Past pain
Bill is ninety-something. Born before the end of the Great War, the 1930s were working years for him, no matter what the job may have been.
He sat in his armchair in the corner reflecting on the arrival of the new government. ‘Things are bad, but not as bad as they were’.
‘You had to take whatever came, whatever work there was. If you were sick, you could get a ticket to get assistance, but otherwise if you had no job you had nothing. The ticket was for five shillings – there would be women who would have set every penny of it out in little piles to make sure there was money to pay for things – tuppence in a pile for this, a penny-ha’penny in a pile for that’.
It was hard to imagine such circumstances. After independence, Ireland had grown progressively poorer; the 1930s were disastrous years economically, people would travel to an impoverished Britain in the hope of a better life.

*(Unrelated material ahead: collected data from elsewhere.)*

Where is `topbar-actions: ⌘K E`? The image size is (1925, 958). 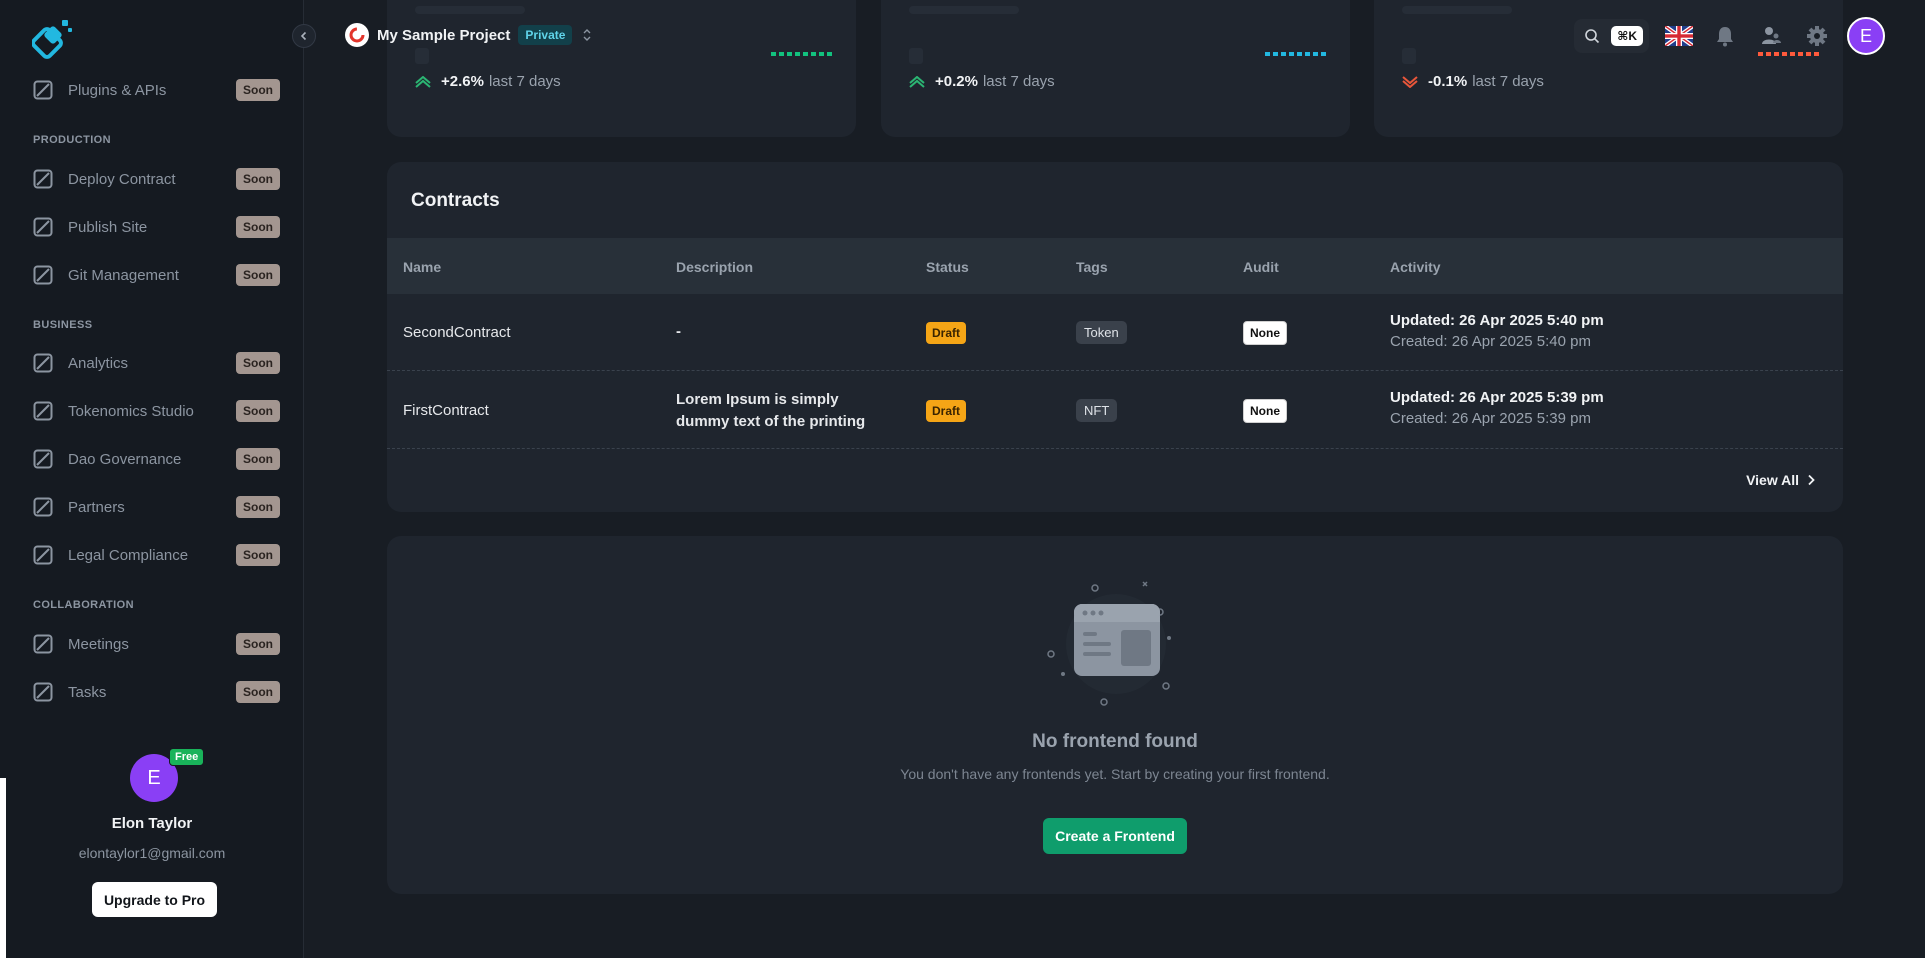 topbar-actions: ⌘K E is located at coordinates (1730, 36).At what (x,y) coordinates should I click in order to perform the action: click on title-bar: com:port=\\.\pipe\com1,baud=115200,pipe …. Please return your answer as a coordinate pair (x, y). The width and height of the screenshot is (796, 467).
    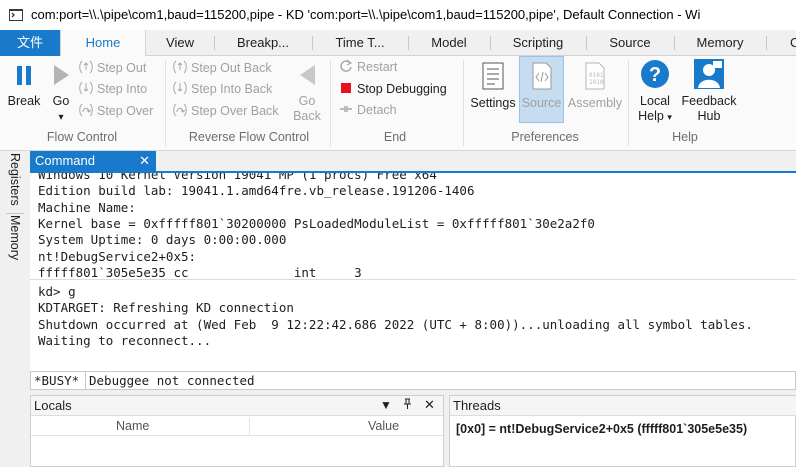
    Looking at the image, I should click on (398, 15).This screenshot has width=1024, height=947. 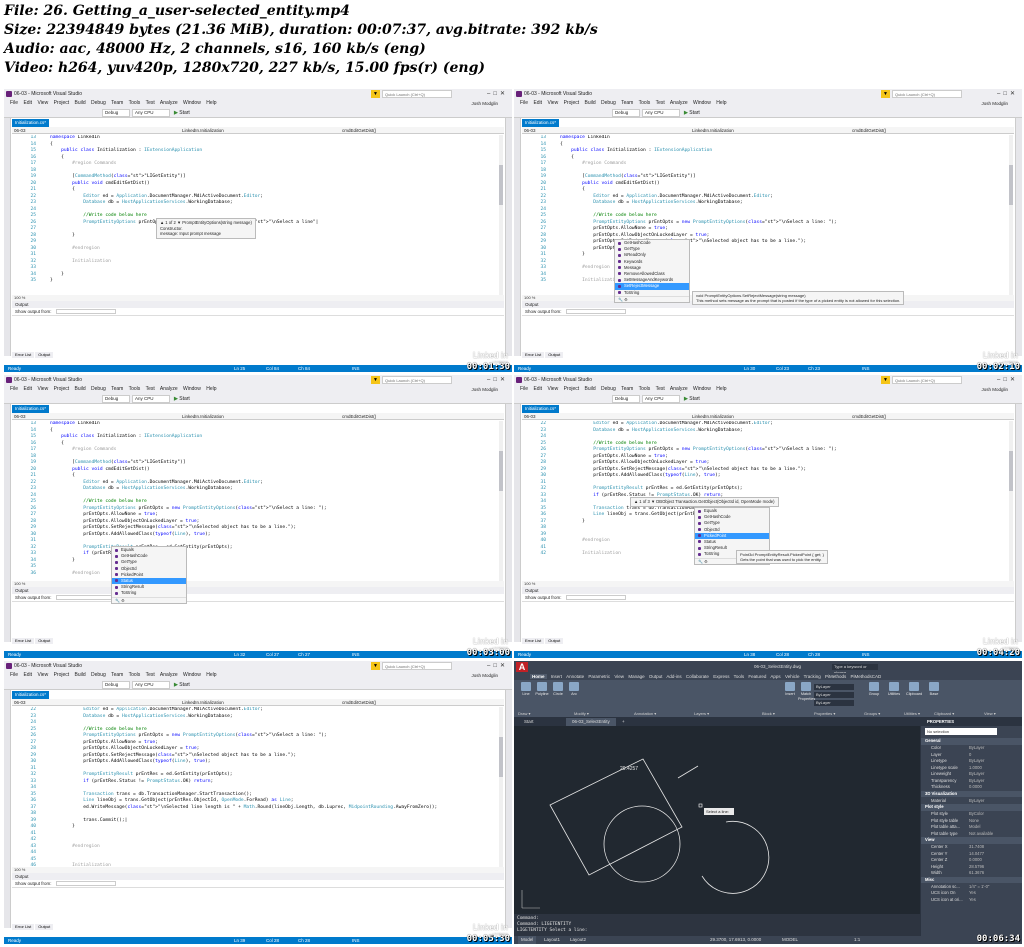 What do you see at coordinates (522, 667) in the screenshot?
I see `autocad-logo-icon: A` at bounding box center [522, 667].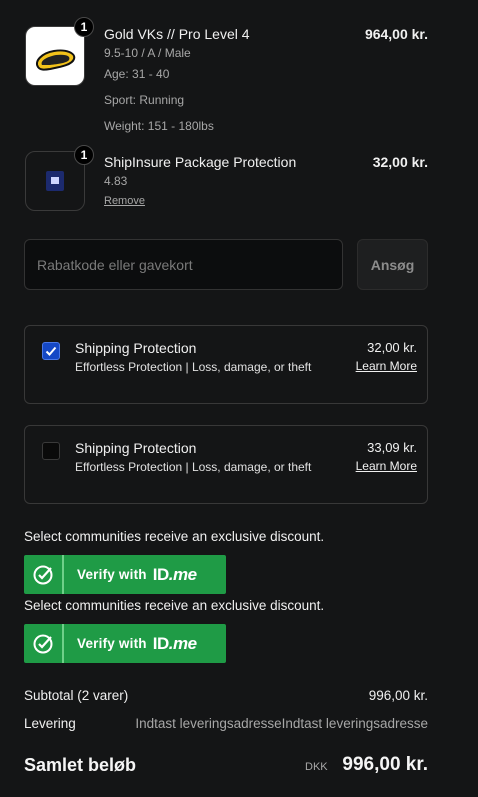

‘There was work at the quarry – there was always work at the quarry, and the pay wasn’t bad, if you lived long enough to spend it’.
‘It was a dangerous place?’
‘It was. I remember a Saturday lunchtime – we had to work half a day on Saturdays. There was this man working on a bench halfway down the face of the quarry’.
(I assumed ‘bench’ referred to the ledges cut into the quarry).
‘Anyway, he was going to the bog to cut turf that afternoon and wanted to get home and went to climb up the rope when the rope snapped and he fell onto the bench down below where he was working. He would not have been too badly hurt, but didn’t he get up dazed and step off the bench and fall down onto the rocks at the bottom of the quarry’.
‘We got down to him and he was a dreadful sight; his head was all covered in blood. We got the doctor to him and the doctor said to call the priest. The blood was pumping out of him and some of the men said that couldn’t the doctor do something to stop it. The doctor said the man’s skull was shattered and if he tried to move him at all, the splinters would go into his brain and he would die immediately. The doctor said that as he was he might last an hour’.
Bill told the story in as matter of fact a way as if he had been talking about the weather. Maybe, given the horrors told to him by his father’s generation, and the horrors that were to come in the 1940s, the death of a worker in a quarry was a passing incident, a memory triggered by the need for people to find work.
Bill is right, things are bad, but not as bad as they have been, yet do we judge the present by the past? Do we somehow excuse what happens now by a process of regression to former times?
Sorry Ian have been lacking in visits lately. I think it’s hard to judge today’s times by the past. These day’s he’d have been wearing safety gear and a helmut. Having said that, we shouldn’t forget that hard times fall upon each generation at some point. Whining about it doesn’t prevent it. I hope your new Government begins to turn things around before this generation chooses to leave. That would be a sad thing indeed.
The current generation is departing in huge numbers every week, many of them heading to Oz.